I enjoy coming back, meeting with some of my former neighbors and fellow founding families above ground and meeting with the good folks who live in Westlake now. Someone once said, “It’s hard to know where you are if you don’t know where you’ve been.” That’s what history is all about – letting people know where their families have been, letting people know where their country has been and letting people know where the area they live in came to be and how it advanced.
Little did I ever imagine all those years ago, when I left that $1,000 and my collection of books to help start a library, that it would someday become the world class library it is today – I’m proud that it bears my name.

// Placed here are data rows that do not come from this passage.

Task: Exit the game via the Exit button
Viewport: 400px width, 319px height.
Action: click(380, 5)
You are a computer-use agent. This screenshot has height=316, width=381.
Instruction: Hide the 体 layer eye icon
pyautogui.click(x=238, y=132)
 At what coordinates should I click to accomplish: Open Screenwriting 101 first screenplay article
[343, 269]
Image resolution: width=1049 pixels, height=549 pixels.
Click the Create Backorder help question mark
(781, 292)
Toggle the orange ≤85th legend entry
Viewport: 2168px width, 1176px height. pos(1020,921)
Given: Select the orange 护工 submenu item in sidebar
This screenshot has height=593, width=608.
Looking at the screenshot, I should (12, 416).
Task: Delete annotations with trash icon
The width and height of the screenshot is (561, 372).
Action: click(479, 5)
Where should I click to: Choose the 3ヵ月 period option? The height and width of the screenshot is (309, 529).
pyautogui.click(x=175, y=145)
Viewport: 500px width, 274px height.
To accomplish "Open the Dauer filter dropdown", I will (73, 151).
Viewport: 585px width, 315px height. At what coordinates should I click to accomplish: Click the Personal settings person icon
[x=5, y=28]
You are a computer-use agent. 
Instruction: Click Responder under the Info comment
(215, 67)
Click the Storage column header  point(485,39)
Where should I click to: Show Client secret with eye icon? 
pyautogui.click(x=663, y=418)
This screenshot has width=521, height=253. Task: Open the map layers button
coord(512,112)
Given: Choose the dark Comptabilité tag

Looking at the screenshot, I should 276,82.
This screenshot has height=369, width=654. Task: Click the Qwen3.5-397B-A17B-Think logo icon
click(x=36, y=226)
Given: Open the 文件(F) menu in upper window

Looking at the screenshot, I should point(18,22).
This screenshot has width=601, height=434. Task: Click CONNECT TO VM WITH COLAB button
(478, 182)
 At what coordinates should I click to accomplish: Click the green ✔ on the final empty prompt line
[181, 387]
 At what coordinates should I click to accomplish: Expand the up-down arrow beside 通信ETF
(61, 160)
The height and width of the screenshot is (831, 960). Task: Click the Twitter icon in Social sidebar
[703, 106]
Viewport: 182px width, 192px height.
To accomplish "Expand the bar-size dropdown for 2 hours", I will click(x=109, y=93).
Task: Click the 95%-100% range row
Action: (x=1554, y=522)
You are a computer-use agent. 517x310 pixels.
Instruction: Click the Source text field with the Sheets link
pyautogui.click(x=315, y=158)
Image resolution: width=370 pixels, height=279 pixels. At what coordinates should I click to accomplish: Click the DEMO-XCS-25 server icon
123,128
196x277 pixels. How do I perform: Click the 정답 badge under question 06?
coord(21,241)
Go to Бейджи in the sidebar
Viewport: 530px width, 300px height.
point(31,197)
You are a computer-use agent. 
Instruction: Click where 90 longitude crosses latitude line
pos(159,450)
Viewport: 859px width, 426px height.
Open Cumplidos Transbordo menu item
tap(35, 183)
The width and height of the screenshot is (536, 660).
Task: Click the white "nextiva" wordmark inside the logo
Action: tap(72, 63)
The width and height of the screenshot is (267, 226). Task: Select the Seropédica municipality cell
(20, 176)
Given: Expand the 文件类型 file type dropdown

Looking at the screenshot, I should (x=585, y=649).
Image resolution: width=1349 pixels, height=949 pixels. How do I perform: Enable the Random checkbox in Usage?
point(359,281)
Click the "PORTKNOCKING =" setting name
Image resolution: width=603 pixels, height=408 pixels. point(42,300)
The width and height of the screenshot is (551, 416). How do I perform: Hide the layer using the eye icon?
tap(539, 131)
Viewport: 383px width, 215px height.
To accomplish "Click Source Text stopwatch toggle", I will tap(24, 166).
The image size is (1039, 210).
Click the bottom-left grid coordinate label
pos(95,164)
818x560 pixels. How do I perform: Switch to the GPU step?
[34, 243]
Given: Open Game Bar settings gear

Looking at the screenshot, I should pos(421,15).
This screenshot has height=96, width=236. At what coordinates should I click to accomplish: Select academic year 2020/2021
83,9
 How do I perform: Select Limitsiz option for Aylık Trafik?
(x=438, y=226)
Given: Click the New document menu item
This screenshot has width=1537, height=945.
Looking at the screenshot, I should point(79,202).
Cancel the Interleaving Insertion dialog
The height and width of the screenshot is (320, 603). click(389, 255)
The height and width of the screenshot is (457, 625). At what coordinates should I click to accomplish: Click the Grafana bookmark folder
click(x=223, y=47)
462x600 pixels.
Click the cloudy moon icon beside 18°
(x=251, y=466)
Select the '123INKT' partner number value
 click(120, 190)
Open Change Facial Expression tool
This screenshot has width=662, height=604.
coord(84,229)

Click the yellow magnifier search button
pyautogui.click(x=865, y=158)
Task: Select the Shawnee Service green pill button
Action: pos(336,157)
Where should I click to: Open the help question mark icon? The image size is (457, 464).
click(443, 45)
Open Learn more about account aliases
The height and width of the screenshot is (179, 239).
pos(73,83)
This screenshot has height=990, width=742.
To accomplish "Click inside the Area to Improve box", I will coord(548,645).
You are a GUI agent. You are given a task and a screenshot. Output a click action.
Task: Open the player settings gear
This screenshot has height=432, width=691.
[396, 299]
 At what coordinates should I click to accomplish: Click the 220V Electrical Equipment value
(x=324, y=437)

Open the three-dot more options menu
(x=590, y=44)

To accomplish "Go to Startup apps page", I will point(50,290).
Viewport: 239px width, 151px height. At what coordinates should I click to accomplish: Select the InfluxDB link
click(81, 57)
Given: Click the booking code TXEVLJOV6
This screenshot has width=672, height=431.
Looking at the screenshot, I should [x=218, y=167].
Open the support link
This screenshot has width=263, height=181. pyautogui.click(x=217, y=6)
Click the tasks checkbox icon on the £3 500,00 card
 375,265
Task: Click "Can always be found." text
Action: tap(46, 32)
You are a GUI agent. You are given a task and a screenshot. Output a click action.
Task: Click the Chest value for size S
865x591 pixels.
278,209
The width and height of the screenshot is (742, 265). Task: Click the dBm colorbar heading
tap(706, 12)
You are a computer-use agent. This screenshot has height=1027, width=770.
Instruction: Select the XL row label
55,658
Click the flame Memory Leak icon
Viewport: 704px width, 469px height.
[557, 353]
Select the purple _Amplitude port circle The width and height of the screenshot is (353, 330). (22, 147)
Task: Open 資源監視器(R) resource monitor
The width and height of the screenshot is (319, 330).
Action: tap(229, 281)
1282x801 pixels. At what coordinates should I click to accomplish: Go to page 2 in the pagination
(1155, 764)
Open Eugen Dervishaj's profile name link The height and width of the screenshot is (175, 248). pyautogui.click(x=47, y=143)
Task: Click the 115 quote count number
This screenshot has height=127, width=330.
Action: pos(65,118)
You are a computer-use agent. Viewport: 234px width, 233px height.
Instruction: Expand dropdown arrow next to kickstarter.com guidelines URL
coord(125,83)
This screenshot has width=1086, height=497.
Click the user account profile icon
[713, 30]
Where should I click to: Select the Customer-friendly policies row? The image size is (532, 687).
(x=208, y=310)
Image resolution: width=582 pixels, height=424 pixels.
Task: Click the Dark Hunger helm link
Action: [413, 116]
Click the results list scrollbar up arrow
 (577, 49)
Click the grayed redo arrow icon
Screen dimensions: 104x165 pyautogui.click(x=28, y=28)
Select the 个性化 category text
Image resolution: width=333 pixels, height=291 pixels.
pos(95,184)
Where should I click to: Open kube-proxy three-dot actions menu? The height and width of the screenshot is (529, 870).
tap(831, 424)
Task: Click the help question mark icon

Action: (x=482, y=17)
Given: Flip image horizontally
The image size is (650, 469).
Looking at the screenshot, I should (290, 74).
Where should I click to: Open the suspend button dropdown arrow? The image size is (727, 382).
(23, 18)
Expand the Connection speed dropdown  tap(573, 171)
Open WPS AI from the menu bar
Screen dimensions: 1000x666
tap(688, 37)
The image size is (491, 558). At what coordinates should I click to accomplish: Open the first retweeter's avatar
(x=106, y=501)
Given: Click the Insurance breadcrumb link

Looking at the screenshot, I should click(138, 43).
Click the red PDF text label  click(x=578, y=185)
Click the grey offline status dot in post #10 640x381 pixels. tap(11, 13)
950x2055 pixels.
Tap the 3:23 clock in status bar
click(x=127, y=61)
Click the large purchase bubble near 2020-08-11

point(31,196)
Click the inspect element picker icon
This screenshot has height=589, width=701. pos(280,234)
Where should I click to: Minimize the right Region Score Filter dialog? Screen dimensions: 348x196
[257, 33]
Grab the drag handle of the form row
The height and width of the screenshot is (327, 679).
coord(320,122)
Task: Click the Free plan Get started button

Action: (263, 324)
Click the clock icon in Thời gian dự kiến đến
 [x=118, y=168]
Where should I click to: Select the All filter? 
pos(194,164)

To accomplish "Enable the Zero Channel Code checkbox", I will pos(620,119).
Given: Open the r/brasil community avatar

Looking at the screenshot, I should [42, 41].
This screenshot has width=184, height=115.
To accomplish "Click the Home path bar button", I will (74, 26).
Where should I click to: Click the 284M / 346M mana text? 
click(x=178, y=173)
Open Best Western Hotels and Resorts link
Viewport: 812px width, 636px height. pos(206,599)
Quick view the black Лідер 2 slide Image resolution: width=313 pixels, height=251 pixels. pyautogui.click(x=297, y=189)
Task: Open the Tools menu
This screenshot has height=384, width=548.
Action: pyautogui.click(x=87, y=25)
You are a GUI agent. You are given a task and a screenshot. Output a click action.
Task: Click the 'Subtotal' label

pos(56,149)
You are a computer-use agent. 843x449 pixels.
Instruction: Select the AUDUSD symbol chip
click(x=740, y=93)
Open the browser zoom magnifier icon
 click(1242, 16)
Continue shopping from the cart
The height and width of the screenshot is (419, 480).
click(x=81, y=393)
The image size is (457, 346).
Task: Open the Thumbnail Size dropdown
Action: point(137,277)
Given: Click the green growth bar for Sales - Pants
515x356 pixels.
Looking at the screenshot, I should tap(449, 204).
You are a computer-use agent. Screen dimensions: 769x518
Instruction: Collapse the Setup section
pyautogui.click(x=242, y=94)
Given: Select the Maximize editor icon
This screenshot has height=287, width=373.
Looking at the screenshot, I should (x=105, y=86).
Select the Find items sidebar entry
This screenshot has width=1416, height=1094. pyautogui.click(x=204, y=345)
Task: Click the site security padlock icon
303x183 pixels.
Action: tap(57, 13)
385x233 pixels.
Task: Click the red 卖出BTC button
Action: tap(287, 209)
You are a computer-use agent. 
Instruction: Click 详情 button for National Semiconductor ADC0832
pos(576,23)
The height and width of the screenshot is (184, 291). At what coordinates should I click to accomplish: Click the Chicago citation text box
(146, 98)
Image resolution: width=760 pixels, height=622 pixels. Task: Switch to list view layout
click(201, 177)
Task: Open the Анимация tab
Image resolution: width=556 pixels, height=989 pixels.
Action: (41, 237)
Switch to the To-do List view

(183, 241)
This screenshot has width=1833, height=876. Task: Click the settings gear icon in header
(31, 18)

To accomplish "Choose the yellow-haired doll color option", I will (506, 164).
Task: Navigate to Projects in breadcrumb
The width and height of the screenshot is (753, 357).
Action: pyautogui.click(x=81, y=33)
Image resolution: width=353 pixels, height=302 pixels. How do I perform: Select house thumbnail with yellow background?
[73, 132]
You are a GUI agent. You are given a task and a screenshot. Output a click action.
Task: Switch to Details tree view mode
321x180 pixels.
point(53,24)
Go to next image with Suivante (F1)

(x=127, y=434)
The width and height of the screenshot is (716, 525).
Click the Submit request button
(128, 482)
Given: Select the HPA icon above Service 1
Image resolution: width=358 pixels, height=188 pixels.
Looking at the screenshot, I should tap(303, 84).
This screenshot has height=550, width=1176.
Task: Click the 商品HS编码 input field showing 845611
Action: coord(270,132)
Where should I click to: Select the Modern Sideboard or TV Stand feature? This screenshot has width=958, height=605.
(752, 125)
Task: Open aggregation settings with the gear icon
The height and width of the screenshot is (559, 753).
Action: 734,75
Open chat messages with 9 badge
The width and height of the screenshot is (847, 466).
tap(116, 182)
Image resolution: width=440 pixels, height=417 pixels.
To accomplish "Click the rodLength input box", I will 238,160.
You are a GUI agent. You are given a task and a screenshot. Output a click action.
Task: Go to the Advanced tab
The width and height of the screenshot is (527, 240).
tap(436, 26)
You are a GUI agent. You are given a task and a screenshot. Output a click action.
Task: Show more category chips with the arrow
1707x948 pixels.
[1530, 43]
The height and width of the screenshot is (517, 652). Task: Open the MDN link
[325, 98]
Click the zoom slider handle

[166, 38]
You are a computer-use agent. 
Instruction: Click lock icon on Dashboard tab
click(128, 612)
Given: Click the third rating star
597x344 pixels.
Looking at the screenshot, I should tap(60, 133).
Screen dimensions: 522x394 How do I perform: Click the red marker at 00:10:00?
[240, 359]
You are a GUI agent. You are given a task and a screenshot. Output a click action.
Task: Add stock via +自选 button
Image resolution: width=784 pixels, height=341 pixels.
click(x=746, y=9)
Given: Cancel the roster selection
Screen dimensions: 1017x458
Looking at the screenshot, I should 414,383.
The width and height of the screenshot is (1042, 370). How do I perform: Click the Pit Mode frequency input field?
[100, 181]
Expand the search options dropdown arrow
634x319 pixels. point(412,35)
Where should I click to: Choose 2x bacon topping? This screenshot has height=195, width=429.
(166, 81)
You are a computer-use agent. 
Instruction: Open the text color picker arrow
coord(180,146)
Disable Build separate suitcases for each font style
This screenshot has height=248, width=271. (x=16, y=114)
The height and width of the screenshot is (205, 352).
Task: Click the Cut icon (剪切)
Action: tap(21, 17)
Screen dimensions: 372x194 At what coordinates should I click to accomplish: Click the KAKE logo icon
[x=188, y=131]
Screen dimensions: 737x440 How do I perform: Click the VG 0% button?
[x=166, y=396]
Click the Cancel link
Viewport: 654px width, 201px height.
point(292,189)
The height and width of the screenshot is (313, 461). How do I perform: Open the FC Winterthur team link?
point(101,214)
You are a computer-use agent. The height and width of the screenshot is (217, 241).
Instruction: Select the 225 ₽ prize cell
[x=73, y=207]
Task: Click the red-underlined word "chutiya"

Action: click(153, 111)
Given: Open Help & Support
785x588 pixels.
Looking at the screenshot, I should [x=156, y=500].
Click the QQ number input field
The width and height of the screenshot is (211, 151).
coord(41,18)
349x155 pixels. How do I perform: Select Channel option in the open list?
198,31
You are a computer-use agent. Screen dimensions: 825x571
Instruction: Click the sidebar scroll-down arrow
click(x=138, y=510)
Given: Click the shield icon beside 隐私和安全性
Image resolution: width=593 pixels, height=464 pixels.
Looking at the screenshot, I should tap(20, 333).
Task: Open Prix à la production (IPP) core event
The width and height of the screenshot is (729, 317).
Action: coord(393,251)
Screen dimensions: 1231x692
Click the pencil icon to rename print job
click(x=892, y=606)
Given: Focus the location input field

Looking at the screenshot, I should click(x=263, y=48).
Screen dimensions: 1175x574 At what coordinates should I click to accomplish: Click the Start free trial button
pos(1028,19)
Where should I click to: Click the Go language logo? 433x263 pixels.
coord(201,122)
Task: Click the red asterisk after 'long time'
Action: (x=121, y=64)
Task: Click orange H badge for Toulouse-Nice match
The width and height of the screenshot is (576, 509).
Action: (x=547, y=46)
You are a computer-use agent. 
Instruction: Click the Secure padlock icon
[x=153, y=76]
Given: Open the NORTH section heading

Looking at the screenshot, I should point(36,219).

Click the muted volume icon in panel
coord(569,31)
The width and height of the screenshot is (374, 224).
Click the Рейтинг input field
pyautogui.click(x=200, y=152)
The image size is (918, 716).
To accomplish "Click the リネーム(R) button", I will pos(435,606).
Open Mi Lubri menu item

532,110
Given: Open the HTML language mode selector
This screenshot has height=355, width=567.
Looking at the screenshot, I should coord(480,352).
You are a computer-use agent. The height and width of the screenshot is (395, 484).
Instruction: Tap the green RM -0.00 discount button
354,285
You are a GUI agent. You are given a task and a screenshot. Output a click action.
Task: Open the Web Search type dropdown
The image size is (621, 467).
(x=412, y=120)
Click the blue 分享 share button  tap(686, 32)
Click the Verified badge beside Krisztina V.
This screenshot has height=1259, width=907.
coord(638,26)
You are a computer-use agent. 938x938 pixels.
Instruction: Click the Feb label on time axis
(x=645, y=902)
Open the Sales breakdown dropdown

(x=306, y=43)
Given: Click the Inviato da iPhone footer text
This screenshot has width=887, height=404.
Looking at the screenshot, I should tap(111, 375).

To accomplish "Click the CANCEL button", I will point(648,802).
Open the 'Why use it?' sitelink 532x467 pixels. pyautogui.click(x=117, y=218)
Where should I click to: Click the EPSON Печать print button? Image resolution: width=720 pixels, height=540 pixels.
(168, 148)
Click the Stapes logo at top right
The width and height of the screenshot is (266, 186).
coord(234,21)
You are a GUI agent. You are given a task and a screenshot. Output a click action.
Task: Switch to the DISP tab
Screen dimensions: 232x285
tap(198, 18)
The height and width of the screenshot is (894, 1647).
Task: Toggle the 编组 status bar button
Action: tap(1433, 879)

How all that happened is a story I love telling on the cemetery walk. No, I don’t haunt the library, but I do like to read its books and I may even offer a quiet suggestion in your ear as you walk its aisles.
Evergreen Cemetery is land donated by Leverett Johnson and his wife, Abigail. They are the first settlers of Westlake – both coming to what was then Dover with their families – meeting and marrying young. An inspiration to today’s young folks. Jed Crocker and his family didn’t donate the land that is now Crocker Park but that is where they had their farm. Jed often tells me how he loves to walk the streets of Crocker Park, proud of all that is there. The Johnson, Crocker and Porter stories are just a few of the founding stories of Westlake.
Our visit to Evergreen is Saturday, May 20, from 1:00 to 4:00 p.m., Earth time. The event begins with the laying of a wreath at the Evergreen arch. We look forward to seeing you there.